Sumner does indeed assume that: but I think that the causation goes entirely the other way around. It isn't that our pre-extant political beliefs make us pick the numbers which lead us to our desired solution. It's that our beliefs about what are the appropriate numbers help to determine our political beliefs.
In this example the numbers chosen by Diamond and Saetz do lead to what we might call a left wing solution. Much higher taxes on the rich. The sort of numbers that Sumner or I would put into the same equation would lead to a much more "right wing" solution, a lower peak for the Laffer Curve. The numbers we're talking about are things like the effect of higher taxes on the propensity to work and so on.
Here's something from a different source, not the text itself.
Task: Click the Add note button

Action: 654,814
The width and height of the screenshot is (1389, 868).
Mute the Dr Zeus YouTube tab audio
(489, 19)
But I don't think that Sumner and I would put in lower numbers in order to get a lower Laffer peak: just as I don't think that our two lefty economists would do the opposite (I can think of plenty of people who would but not these two of this stature). Rather, I think that it's our prejudices about what these elasticities are which lead to our having right or left views on tax rates. Perhaps prejudices is too strong there: our inclinations as to what the numbers are given our own view of the world.
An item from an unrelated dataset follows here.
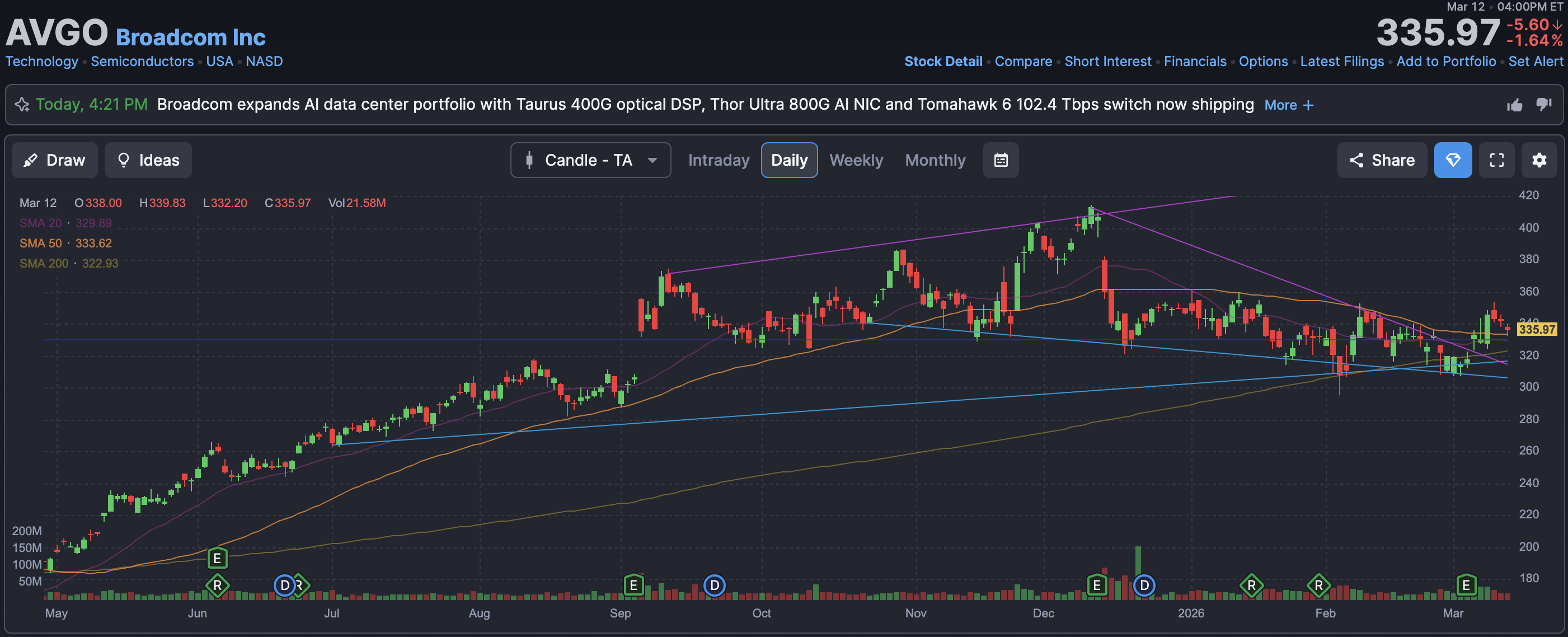Select Intraday timeframe
The height and width of the screenshot is (637, 1568).
pyautogui.click(x=719, y=160)
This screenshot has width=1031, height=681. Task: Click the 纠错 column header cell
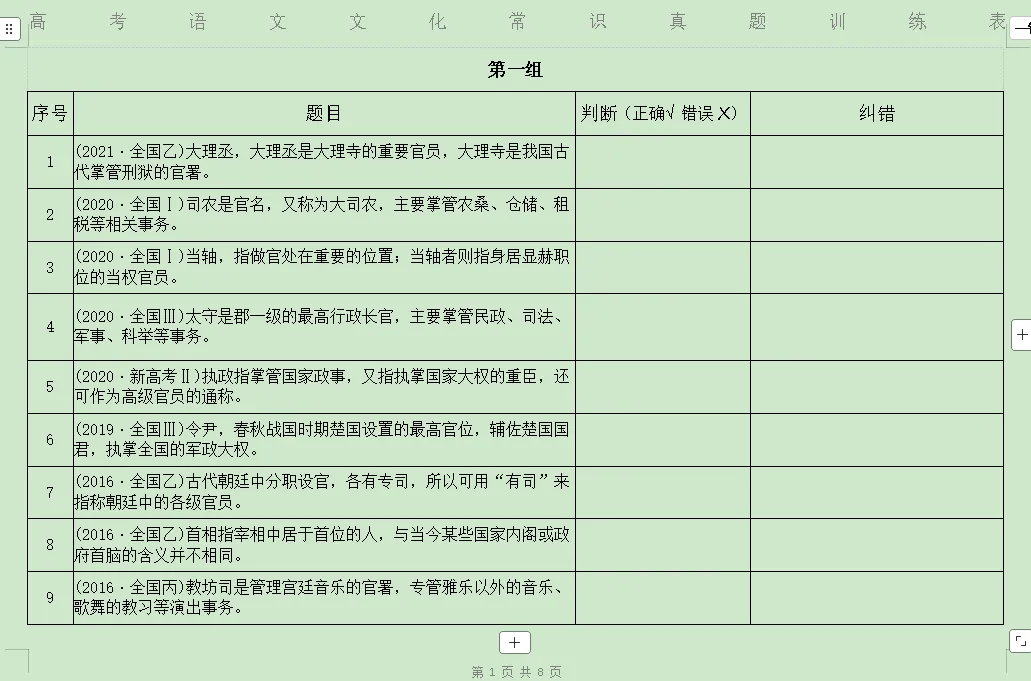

As an example, my marginal income comes from freelance writing. There are enough outlets that I can, if I need a bit more money, just write for more hours. Not go off to the pub, sit at the keyboard instead of taking the bike out for a spin. I know what my reaction to 70% tax rates would be: I'd shoot off on the bicycle and over the Portuguese hills and have a few pints when I came back. My output would decline and decline quite substantially. So I'm prepared to believe, primed to believe, that work effort is quite elastic as compared to tax rates. Other people might have very different ideas about life and the work life balance: no harm in that. They might be more swayed by prestige for example, or have always worked in jobs where income doesn't vary much with effort or hours (like a university professor for example). Thus, from their own experience, their own internal values, they're predisposed to believe that work effort, hours, have a low elasticity with respect to tax rates. Because people are more motivated by things other than post-tax income.
Of course, where we're trying to see what the effect on the entire economy is we're supposed to be inputting the numbers that apply to everyone else, not what apply to us alone. But where there is judgment, where there are choices as to what number to use, I really do think that it's our own opinions, our own experiences, of what these numbers are that then feeds through into our having right wing or left wing results.
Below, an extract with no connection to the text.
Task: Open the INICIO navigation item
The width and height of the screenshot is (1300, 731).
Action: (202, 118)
I've rather over-egged this argument in order to get the point over. But I do think it to be true that it isn't that we choose economic models, or numbers to put into them, because we want to reach a conclusion that accords with our political ideals. Rather, our political ideals grow out of what we think those numbers are before we start to run them through the models. And I think this goes far beyond simple economic models as well. I, to use my favourite subject as an example once again, absolutely despise having to fill out paperwork. It is, I am certain, because of my hatred for having to do so that I am so vociferously opposed to a governance system that insists on people filling out paperwork all the time. I'm sure you can think of other examples of the same point: our own character, our own wants and desires, do get projected onto the world around us.
All of which is grist to the mill of the classically liberal world view of course. Those who wish to may, whatever consenting adults voluntarily choose to do. But the impositions upon such in what they must do or may not do have to be incredibly limited, for what must and may not be done is being determined by those internal prejudices of those doing the deciding rather than the free will of the participants.